— PAGE —
--- --- ---

Once you decide to rent out your car through a car sharing platform, it’s time to begin the sign-up process. Luckily, getting started is easy and straightforward, especially compared to building your own private fleet business. Even so, it’s smart to go in prepared with all the information you’ll need — such as details about your car and the bank account you want to deposit your earnings into — so that you can create your profile and list your car in one sitting. Let’s dive into how to rent out your car on a car sharing platform and what you can expect at each step along the way.
5 steps to renting your car out
The following step-by-step guide can help simplify the process no matter which platform you choose. While individual steps vary by platform, most car sharing companies operate under similar guidelines and make it easy to see how car sharing works.
1. Choose a car sharing platform
Selecting the peer-to-peer (P2P) car sharing platform that most closely aligns with your goals is the most important step in sharing your car. Whether you plan on using Avail for its passive sharing offering and guaranteed payouts or Turo or Getaround so you can interact with borrowers and set your own rate, the first step is to create a profile on the platform’s website and download its app. Before you do, check for sign-up bonus offers. If there is a particular way to register or a promo code to include, you don’t want to miss that step.

--- --- ---

— WHAT TO DO —
• A. List every car sharing platform that the guide to renting out your car mentions by name.
• B. From the entries, copy out word for word the part that opens with the line containing "Viewport: 1082px width, 623px" and closes with the line containing "click(65, 380)".

--- --- ---

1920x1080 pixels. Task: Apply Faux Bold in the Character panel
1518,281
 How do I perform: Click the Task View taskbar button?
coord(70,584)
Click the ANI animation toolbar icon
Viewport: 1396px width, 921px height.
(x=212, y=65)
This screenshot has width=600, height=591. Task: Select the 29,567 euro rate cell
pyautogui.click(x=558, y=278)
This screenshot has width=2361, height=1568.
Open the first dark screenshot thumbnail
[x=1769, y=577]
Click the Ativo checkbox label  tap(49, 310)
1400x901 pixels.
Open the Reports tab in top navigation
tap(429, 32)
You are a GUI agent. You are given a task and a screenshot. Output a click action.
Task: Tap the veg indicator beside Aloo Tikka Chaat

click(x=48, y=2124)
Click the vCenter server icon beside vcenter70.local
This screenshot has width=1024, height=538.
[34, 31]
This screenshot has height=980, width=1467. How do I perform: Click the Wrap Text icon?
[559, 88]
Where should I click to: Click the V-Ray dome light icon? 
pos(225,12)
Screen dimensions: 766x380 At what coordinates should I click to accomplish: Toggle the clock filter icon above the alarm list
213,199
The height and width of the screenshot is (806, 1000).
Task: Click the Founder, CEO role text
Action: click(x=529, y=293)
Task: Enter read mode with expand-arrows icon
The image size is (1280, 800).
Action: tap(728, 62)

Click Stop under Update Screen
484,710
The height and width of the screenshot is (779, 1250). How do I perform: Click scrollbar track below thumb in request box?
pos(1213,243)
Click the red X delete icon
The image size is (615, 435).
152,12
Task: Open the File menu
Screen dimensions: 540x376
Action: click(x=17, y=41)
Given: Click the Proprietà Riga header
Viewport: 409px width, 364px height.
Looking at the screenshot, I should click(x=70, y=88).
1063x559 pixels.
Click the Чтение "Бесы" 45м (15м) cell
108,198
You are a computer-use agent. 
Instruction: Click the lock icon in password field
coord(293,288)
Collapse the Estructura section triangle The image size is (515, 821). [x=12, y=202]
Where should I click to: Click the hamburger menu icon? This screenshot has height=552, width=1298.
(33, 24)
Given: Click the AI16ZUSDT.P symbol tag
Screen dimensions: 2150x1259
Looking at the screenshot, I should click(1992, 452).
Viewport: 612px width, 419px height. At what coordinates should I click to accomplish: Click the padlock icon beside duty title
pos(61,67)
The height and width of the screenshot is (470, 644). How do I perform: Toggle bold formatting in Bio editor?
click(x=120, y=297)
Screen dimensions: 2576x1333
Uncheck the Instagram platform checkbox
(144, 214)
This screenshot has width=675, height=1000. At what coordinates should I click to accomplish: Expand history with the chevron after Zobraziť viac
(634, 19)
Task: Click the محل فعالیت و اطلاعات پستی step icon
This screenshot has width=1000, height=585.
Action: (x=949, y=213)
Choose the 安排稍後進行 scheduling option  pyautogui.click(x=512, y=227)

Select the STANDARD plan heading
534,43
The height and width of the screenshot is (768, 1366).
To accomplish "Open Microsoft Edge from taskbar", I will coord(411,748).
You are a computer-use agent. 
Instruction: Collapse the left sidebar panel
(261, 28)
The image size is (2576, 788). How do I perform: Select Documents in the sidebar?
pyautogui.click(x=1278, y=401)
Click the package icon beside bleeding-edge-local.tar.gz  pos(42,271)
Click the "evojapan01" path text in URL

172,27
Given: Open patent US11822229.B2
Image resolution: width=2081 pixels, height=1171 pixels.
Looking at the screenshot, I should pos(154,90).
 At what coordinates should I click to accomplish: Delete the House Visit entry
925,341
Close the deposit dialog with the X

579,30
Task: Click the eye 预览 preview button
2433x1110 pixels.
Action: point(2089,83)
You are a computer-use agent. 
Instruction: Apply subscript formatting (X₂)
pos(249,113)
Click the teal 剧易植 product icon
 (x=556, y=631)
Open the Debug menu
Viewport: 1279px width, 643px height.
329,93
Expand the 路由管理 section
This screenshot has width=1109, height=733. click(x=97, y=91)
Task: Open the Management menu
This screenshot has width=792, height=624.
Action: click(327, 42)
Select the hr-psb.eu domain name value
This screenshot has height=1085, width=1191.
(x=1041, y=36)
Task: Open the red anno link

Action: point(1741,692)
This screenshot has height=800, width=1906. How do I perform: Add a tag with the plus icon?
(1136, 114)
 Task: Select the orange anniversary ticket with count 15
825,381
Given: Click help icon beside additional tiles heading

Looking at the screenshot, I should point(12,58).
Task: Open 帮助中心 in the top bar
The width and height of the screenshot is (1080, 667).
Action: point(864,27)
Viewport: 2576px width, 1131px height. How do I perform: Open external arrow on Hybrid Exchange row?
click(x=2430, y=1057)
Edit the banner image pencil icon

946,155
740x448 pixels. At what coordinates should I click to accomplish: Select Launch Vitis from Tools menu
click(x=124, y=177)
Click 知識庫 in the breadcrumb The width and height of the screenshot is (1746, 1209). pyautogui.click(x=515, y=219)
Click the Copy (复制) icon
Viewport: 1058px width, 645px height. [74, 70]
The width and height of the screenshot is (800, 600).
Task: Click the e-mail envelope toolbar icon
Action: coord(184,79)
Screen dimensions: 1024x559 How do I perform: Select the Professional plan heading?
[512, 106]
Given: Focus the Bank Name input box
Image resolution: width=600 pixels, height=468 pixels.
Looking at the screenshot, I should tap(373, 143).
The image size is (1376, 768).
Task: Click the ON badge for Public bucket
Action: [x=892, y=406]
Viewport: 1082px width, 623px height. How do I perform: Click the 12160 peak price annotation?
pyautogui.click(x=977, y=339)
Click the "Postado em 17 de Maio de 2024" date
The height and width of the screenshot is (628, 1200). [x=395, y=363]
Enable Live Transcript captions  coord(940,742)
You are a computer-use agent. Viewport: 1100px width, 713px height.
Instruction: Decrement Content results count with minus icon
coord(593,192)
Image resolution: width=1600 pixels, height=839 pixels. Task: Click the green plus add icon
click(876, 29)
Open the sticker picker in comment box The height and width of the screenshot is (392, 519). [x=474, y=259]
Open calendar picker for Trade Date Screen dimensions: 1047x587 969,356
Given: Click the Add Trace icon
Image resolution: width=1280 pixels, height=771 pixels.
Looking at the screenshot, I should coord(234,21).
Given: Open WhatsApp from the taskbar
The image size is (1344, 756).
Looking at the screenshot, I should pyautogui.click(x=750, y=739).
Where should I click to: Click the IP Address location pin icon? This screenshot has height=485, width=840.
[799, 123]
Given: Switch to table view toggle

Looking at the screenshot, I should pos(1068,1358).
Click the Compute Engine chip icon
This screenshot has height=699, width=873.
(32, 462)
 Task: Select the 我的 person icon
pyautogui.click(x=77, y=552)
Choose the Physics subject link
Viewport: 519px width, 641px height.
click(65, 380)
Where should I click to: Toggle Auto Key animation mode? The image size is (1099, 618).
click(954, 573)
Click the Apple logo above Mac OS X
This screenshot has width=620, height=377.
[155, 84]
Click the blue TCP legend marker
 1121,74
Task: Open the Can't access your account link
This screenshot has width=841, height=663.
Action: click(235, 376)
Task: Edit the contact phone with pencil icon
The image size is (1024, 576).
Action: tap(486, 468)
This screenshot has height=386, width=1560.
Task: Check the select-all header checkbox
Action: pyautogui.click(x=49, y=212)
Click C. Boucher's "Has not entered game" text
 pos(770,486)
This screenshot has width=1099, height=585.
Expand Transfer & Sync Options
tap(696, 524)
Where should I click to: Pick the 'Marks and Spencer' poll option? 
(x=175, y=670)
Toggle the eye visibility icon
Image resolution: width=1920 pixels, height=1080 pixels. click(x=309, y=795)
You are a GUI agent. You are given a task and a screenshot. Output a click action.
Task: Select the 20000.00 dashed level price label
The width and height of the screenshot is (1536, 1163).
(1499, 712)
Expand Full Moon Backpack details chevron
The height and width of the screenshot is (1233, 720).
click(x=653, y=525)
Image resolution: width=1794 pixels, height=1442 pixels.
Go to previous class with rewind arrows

--- --- ---

— TASK-BY-TASK RESULTS —
• A. Avail, Turo, Getaround

• B.
Viewport: 1082px width, 623px height. How do I perform: Click the 12160 peak price annotation?
pyautogui.click(x=977, y=339)
Click the "Postado em 17 de Maio de 2024" date
The height and width of the screenshot is (628, 1200). [x=395, y=363]
Enable Live Transcript captions  coord(940,742)
You are a computer-use agent. Viewport: 1100px width, 713px height.
Instruction: Decrement Content results count with minus icon
coord(593,192)
Image resolution: width=1600 pixels, height=839 pixels. Task: Click the green plus add icon
click(876, 29)
Open the sticker picker in comment box The height and width of the screenshot is (392, 519). [x=474, y=259]
Open calendar picker for Trade Date Screen dimensions: 1047x587 969,356
Given: Click the Add Trace icon
Image resolution: width=1280 pixels, height=771 pixels.
Looking at the screenshot, I should coord(234,21).
Given: Open WhatsApp from the taskbar
The image size is (1344, 756).
Looking at the screenshot, I should pyautogui.click(x=750, y=739).
Where should I click to: Click the IP Address location pin icon? This screenshot has height=485, width=840.
[799, 123]
Given: Switch to table view toggle

Looking at the screenshot, I should pos(1068,1358).
Click the Compute Engine chip icon
This screenshot has height=699, width=873.
(32, 462)
 Task: Select the 我的 person icon
pyautogui.click(x=77, y=552)
Choose the Physics subject link
Viewport: 519px width, 641px height.
click(65, 380)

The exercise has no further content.